The ones who didn’t know how to let go
are our ancestors, for better or for worse.

The ones who cajoled us into believing
in a double-sided adhesive mythology
suffocating ears, muffling our breath,
& wafting like steam through liturgically
blessed cutouts on our ski masks worn
at the devil’s behest.

So, now we must negotiate all the
god-forsaken years spent indentured
to one god or another millennia
after millennia like strata embedded
into our primordial DNA.

The devil’s casinos are rolling
in dough—meanwhile you want
something to drink or no?

Don’t have time for this trash.

The ones who didn’t know how to let go
are our ancestors, for better or for worse,
& since our tendrils of DNA are dewy
widow webs, pruning nihilistic moths
from the zeitgeist we recognize as a tall
but necessary order if the republic has
any chance whatsoever of surviving.

Damn it, we’ve got a planet to protect,
& we have an ecosystem that feeds our
afterbirth, so we have to deal with that.

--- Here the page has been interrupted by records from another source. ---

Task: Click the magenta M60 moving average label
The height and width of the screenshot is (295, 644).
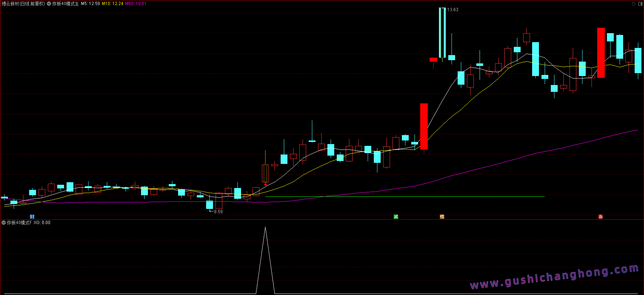Action: click(x=136, y=4)
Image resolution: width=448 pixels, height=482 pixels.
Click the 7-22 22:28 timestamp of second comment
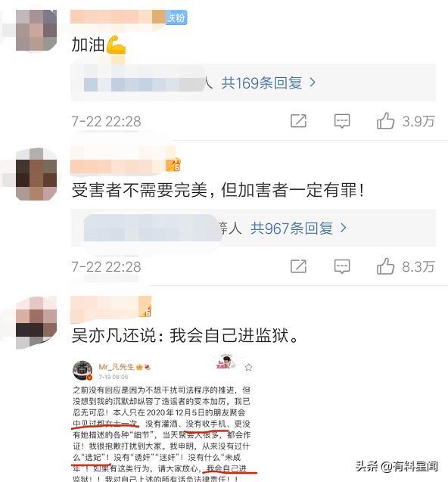106,267
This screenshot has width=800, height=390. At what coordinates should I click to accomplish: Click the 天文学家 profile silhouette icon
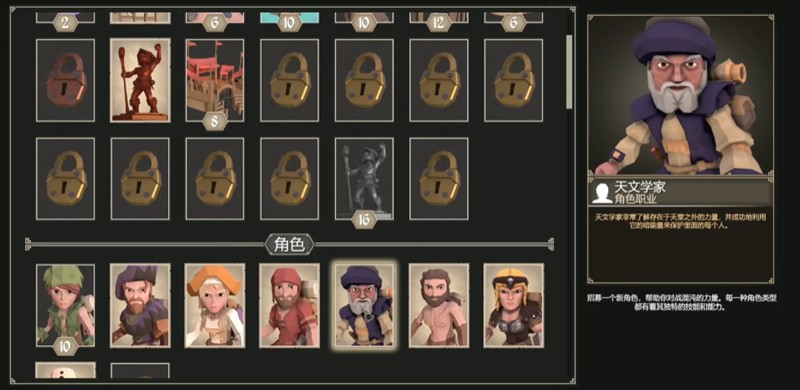602,193
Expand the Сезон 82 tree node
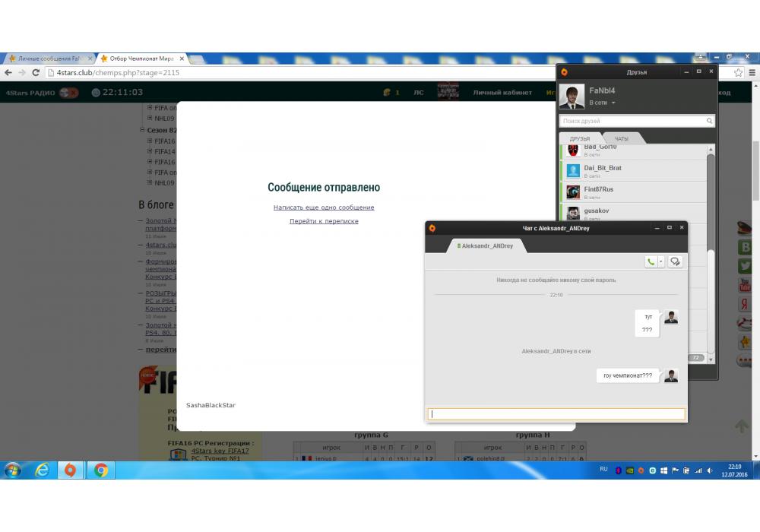 pyautogui.click(x=142, y=130)
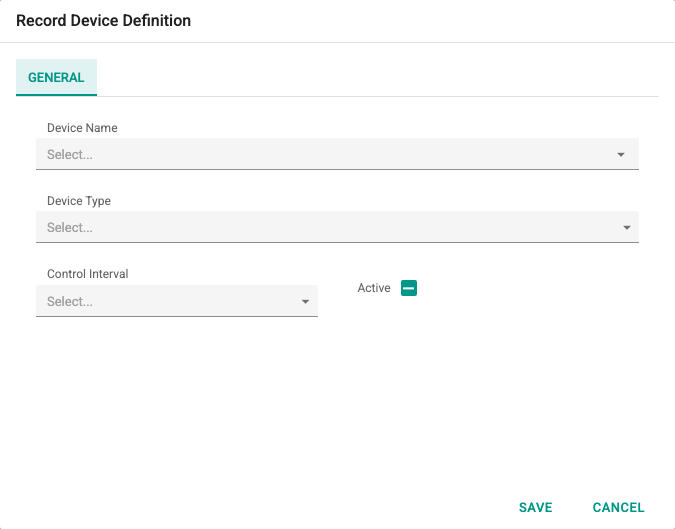The width and height of the screenshot is (675, 529).
Task: Click the Control Interval field label
Action: pos(87,274)
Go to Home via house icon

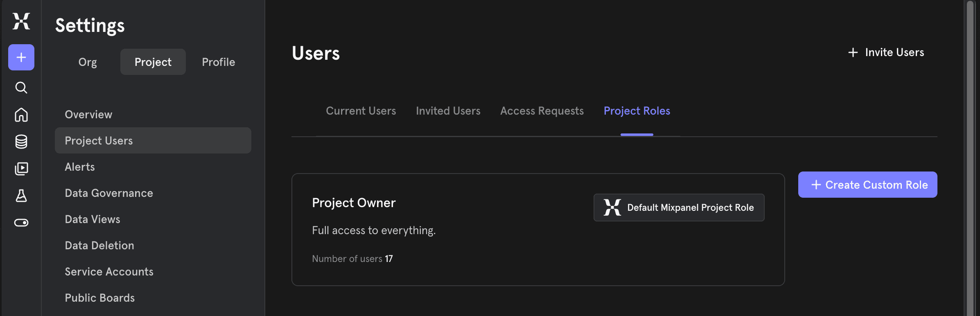coord(21,115)
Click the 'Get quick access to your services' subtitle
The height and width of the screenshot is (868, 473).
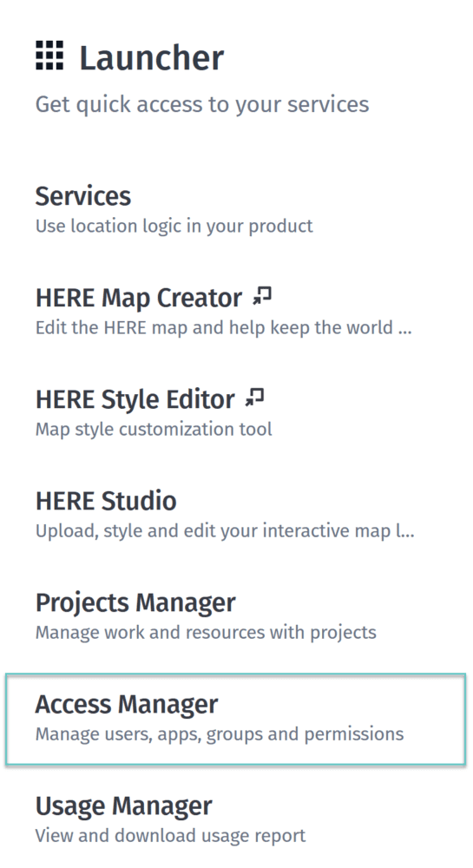click(x=202, y=105)
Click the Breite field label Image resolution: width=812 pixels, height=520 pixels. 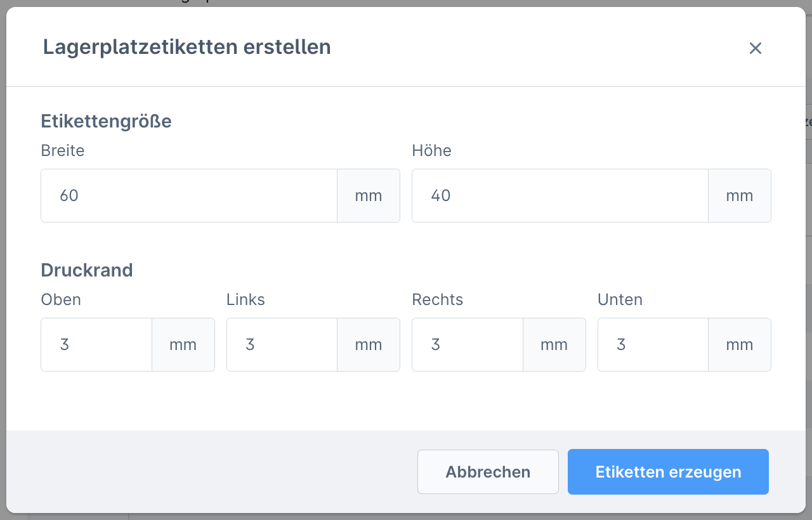(63, 150)
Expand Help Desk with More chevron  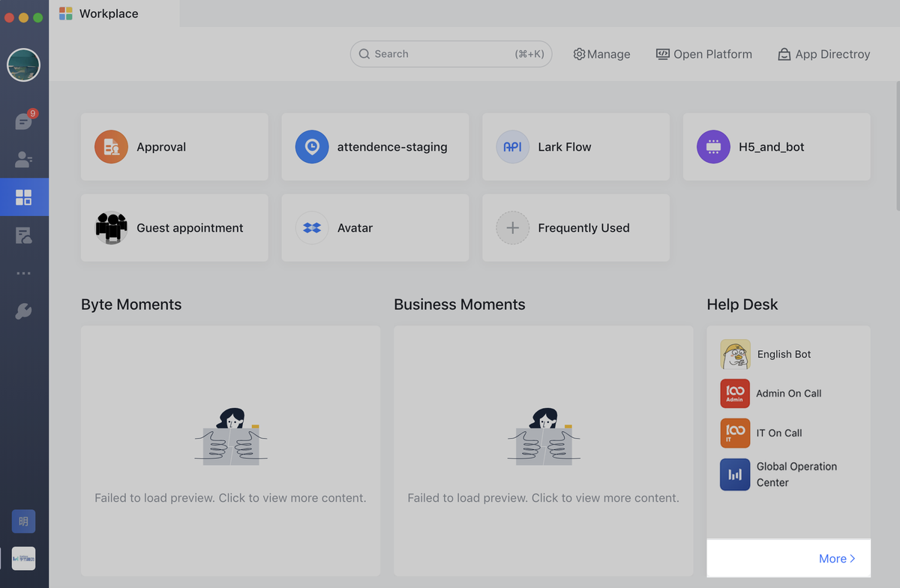[836, 559]
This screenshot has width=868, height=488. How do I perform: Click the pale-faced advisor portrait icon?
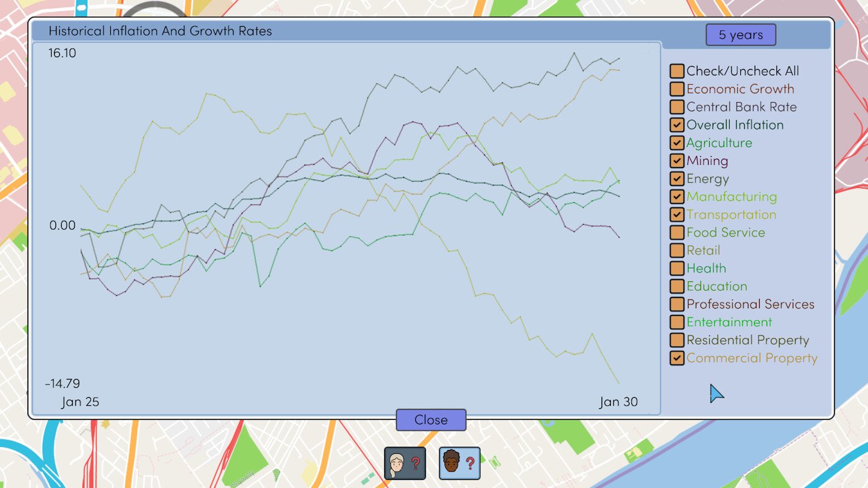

Meanwhile, the devil’s casinos are rolling
in dough—so, you want something
to drink or not?



Green Mascara

A tropical breeze wheezes green mascara.

Does it make sense to offer General Pinochet
diplomatic immunity?

Immunity for what?
Immunity for bullying his way to power
then trumpeting his title?


Hell, what we should do is proceed with fair punishment,
but how do you kill a man several thousand times?

It’s impossible to give him a fair shake.
He’s gone way beyond living fair.

A hurricane pounds South America. Tropical winds
grow furious & rip a hole in the horizon,
& behind this hole Pinochet’s crumpled dead
tumble one by one through the bloody
horizon into our placid world.

Falling by the thousands
this tumbling goes on for years.



Dangerous Ones

Dangerous ones.

Marooned somewhere.

On a psychosomatic Gilligan’s Island
attempting to drag the county fair
through our living rooms, a vanishing paper
trail of peanut shells & pitchmen in neon
reptilian pegged pants urging us to abscond
with anything our chrome fenders glisten,
with microchips that contain actual dinosaurs,
& earliest known marsupials,
plus mother crows & father ravens.

Which, at the moment, appears to be
the best we can do.



Alan Britt

In August 2015 Alan Britt was invited to Ecuador as part of the first cultural exchange of poets between Ecuador and the United States. His interview at The Library of Congress for The Poet and the Poem aired on Pacifica Radio, January 2013. He has published 16 books of poetry. He teaches English/Creative Writing at Towson University. Photo by Charles P. Hayes.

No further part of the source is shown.